THE TASK: Would you retype every line below without changing anything?

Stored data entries
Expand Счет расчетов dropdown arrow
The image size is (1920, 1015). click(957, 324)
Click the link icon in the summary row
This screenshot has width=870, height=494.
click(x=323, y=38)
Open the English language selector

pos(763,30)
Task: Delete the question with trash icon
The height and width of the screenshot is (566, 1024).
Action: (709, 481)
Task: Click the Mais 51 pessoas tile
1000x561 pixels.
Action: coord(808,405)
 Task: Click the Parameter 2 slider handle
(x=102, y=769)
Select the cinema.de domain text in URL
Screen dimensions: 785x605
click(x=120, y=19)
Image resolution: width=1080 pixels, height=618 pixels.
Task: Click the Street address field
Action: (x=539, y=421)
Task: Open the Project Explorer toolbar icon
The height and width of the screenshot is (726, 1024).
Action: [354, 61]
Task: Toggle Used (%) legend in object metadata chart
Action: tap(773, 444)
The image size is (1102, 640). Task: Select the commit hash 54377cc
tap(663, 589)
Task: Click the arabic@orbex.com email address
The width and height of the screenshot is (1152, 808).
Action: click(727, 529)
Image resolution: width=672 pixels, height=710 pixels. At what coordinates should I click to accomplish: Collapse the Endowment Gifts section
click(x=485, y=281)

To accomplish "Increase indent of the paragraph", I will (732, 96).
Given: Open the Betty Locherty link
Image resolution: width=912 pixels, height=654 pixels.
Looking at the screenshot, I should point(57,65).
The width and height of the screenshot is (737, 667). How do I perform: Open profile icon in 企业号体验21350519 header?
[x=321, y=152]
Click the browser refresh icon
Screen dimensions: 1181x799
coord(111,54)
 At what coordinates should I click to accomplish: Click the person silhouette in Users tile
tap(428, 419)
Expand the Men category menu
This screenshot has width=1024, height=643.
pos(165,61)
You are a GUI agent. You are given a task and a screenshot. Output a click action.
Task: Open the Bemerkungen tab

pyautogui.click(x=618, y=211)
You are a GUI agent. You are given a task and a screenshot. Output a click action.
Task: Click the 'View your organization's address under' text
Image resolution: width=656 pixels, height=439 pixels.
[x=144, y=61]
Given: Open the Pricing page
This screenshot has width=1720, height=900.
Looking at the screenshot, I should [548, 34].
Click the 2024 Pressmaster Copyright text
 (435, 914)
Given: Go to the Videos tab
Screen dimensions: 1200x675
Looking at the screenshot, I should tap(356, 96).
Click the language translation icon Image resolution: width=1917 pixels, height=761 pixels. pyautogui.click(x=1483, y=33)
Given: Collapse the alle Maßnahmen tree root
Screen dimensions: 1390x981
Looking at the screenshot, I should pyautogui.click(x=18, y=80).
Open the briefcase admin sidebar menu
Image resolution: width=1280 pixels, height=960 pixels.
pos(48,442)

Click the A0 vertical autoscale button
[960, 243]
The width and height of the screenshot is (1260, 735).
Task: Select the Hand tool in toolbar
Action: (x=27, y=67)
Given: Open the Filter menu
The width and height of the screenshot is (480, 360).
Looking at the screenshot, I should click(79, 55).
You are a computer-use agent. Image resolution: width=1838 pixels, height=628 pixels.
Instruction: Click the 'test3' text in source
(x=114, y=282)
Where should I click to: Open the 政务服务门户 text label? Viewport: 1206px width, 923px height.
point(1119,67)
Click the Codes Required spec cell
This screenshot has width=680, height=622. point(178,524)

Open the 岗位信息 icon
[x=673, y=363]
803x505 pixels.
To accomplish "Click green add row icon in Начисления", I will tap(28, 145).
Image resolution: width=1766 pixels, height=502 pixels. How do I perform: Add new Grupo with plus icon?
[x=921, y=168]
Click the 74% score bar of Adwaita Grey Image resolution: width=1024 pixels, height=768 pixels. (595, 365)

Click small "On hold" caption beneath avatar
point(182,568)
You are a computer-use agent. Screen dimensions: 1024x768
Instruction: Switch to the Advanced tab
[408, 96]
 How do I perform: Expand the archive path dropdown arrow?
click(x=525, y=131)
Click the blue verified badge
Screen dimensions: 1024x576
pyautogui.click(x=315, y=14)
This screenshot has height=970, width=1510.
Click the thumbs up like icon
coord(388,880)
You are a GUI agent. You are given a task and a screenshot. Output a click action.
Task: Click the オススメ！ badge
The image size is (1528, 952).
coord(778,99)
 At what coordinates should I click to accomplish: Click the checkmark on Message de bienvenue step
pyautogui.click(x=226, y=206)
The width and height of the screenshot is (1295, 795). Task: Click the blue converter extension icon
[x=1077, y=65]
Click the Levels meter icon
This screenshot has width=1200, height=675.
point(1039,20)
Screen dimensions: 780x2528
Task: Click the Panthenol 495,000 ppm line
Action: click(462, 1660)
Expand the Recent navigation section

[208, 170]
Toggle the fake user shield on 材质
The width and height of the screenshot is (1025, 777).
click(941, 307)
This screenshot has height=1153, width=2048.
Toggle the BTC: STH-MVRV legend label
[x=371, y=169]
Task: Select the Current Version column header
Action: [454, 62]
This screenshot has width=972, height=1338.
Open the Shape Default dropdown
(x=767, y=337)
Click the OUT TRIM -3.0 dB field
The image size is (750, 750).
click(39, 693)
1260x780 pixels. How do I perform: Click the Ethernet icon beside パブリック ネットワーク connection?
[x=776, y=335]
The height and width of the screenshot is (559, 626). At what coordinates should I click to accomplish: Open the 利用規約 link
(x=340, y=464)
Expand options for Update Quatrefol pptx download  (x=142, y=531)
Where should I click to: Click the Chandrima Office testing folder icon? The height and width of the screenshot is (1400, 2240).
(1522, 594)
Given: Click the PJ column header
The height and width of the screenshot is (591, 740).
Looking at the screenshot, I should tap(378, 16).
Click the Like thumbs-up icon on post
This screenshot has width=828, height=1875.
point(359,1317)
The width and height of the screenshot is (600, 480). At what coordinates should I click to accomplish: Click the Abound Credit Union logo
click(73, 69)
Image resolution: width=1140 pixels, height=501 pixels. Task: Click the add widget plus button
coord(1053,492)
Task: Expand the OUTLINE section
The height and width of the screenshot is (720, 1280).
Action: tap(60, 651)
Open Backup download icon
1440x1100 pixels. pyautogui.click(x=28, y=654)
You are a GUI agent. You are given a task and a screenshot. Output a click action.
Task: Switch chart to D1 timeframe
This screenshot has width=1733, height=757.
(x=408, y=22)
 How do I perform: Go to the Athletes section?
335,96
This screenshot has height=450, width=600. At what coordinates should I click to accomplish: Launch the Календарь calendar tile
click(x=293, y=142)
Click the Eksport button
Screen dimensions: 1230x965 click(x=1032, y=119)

OUTPUT OF THE TASK:
Expand Счет расчетов dropdown arrow
The image size is (1920, 1015). click(957, 324)
Click the link icon in the summary row
This screenshot has width=870, height=494.
click(x=323, y=38)
Open the English language selector

pos(763,30)
Task: Delete the question with trash icon
The height and width of the screenshot is (566, 1024).
Action: (709, 481)
Task: Click the Mais 51 pessoas tile
1000x561 pixels.
Action: coord(808,405)
 Task: Click the Parameter 2 slider handle
(x=102, y=769)
Select the cinema.de domain text in URL
Screen dimensions: 785x605
click(x=120, y=19)
Image resolution: width=1080 pixels, height=618 pixels.
Task: Click the Street address field
Action: (x=539, y=421)
Task: Open the Project Explorer toolbar icon
The height and width of the screenshot is (726, 1024).
Action: [354, 61]
Task: Toggle Used (%) legend in object metadata chart
Action: tap(773, 444)
The image size is (1102, 640). Task: Select the commit hash 54377cc
tap(663, 589)
Task: Click the arabic@orbex.com email address
The width and height of the screenshot is (1152, 808).
Action: click(727, 529)
Image resolution: width=672 pixels, height=710 pixels. At what coordinates should I click to accomplish: Collapse the Endowment Gifts section
click(x=485, y=281)

To accomplish "Increase indent of the paragraph", I will (732, 96).
Given: Open the Betty Locherty link
Image resolution: width=912 pixels, height=654 pixels.
Looking at the screenshot, I should point(57,65).
The width and height of the screenshot is (737, 667). How do I perform: Open profile icon in 企业号体验21350519 header?
[x=321, y=152]
Click the browser refresh icon
Screen dimensions: 1181x799
coord(111,54)
 At what coordinates should I click to accomplish: Click the person silhouette in Users tile
tap(428, 419)
Expand the Men category menu
This screenshot has width=1024, height=643.
pos(165,61)
You are a GUI agent. You are given a task and a screenshot. Output a click action.
Task: Open the Bemerkungen tab

pyautogui.click(x=618, y=211)
You are a GUI agent. You are given a task and a screenshot. Output a click action.
Task: Click the 'View your organization's address under' text
Image resolution: width=656 pixels, height=439 pixels.
[x=144, y=61]
Given: Open the Pricing page
This screenshot has width=1720, height=900.
Looking at the screenshot, I should [548, 34].
Click the 2024 Pressmaster Copyright text
 (435, 914)
Given: Go to the Videos tab
Screen dimensions: 1200x675
Looking at the screenshot, I should tap(356, 96).
Click the language translation icon Image resolution: width=1917 pixels, height=761 pixels. pyautogui.click(x=1483, y=33)
Given: Collapse the alle Maßnahmen tree root
Screen dimensions: 1390x981
Looking at the screenshot, I should pyautogui.click(x=18, y=80).
Open the briefcase admin sidebar menu
Image resolution: width=1280 pixels, height=960 pixels.
pos(48,442)

Click the A0 vertical autoscale button
[960, 243]
The width and height of the screenshot is (1260, 735).
Task: Select the Hand tool in toolbar
Action: (x=27, y=67)
Given: Open the Filter menu
The width and height of the screenshot is (480, 360).
Looking at the screenshot, I should click(79, 55).
You are a computer-use agent. Image resolution: width=1838 pixels, height=628 pixels.
Instruction: Click the 'test3' text in source
(x=114, y=282)
Where should I click to: Open the 政务服务门户 text label? Viewport: 1206px width, 923px height.
point(1119,67)
Click the Codes Required spec cell
This screenshot has width=680, height=622. point(178,524)

Open the 岗位信息 icon
[x=673, y=363]
803x505 pixels.
To accomplish "Click green add row icon in Начисления", I will tap(28, 145).
Image resolution: width=1766 pixels, height=502 pixels. How do I perform: Add new Grupo with plus icon?
[x=921, y=168]
Click the 74% score bar of Adwaita Grey Image resolution: width=1024 pixels, height=768 pixels. (595, 365)

Click small "On hold" caption beneath avatar
point(182,568)
You are a computer-use agent. Screen dimensions: 1024x768
Instruction: Switch to the Advanced tab
[408, 96]
 How do I perform: Expand the archive path dropdown arrow?
click(x=525, y=131)
Click the blue verified badge
Screen dimensions: 1024x576
pyautogui.click(x=315, y=14)
This screenshot has height=970, width=1510.
Click the thumbs up like icon
coord(388,880)
You are a GUI agent. You are given a task and a screenshot. Output a click action.
Task: Click the オススメ！ badge
The image size is (1528, 952).
coord(778,99)
 At what coordinates should I click to accomplish: Click the checkmark on Message de bienvenue step
pyautogui.click(x=226, y=206)
The width and height of the screenshot is (1295, 795). Task: Click the blue converter extension icon
[x=1077, y=65]
Click the Levels meter icon
This screenshot has width=1200, height=675.
point(1039,20)
Screen dimensions: 780x2528
Task: Click the Panthenol 495,000 ppm line
Action: click(462, 1660)
Expand the Recent navigation section

[208, 170]
Toggle the fake user shield on 材质
The width and height of the screenshot is (1025, 777).
click(941, 307)
This screenshot has height=1153, width=2048.
Toggle the BTC: STH-MVRV legend label
[x=371, y=169]
Task: Select the Current Version column header
Action: [454, 62]
This screenshot has width=972, height=1338.
Open the Shape Default dropdown
(x=767, y=337)
Click the OUT TRIM -3.0 dB field
The image size is (750, 750).
click(39, 693)
1260x780 pixels. How do I perform: Click the Ethernet icon beside パブリック ネットワーク connection?
[x=776, y=335]
The height and width of the screenshot is (559, 626). At what coordinates should I click to accomplish: Open the 利用規約 link
(x=340, y=464)
Expand options for Update Quatrefol pptx download  (x=142, y=531)
Where should I click to: Click the Chandrima Office testing folder icon? The height and width of the screenshot is (1400, 2240).
(1522, 594)
Given: Click the PJ column header
The height and width of the screenshot is (591, 740).
Looking at the screenshot, I should tap(378, 16).
Click the Like thumbs-up icon on post
This screenshot has width=828, height=1875.
point(359,1317)
The width and height of the screenshot is (600, 480). At what coordinates should I click to accomplish: Click the Abound Credit Union logo
click(73, 69)
Image resolution: width=1140 pixels, height=501 pixels. Task: Click the add widget plus button
coord(1053,492)
Task: Expand the OUTLINE section
The height and width of the screenshot is (720, 1280).
Action: tap(60, 651)
Open Backup download icon
1440x1100 pixels. pyautogui.click(x=28, y=654)
You are a GUI agent. You are given a task and a screenshot. Output a click action.
Task: Switch chart to D1 timeframe
This screenshot has width=1733, height=757.
(x=408, y=22)
 How do I perform: Go to the Athletes section?
335,96
This screenshot has height=450, width=600. At what coordinates should I click to accomplish: Launch the Календарь calendar tile
click(x=293, y=142)
Click the Eksport button
Screen dimensions: 1230x965 click(x=1032, y=119)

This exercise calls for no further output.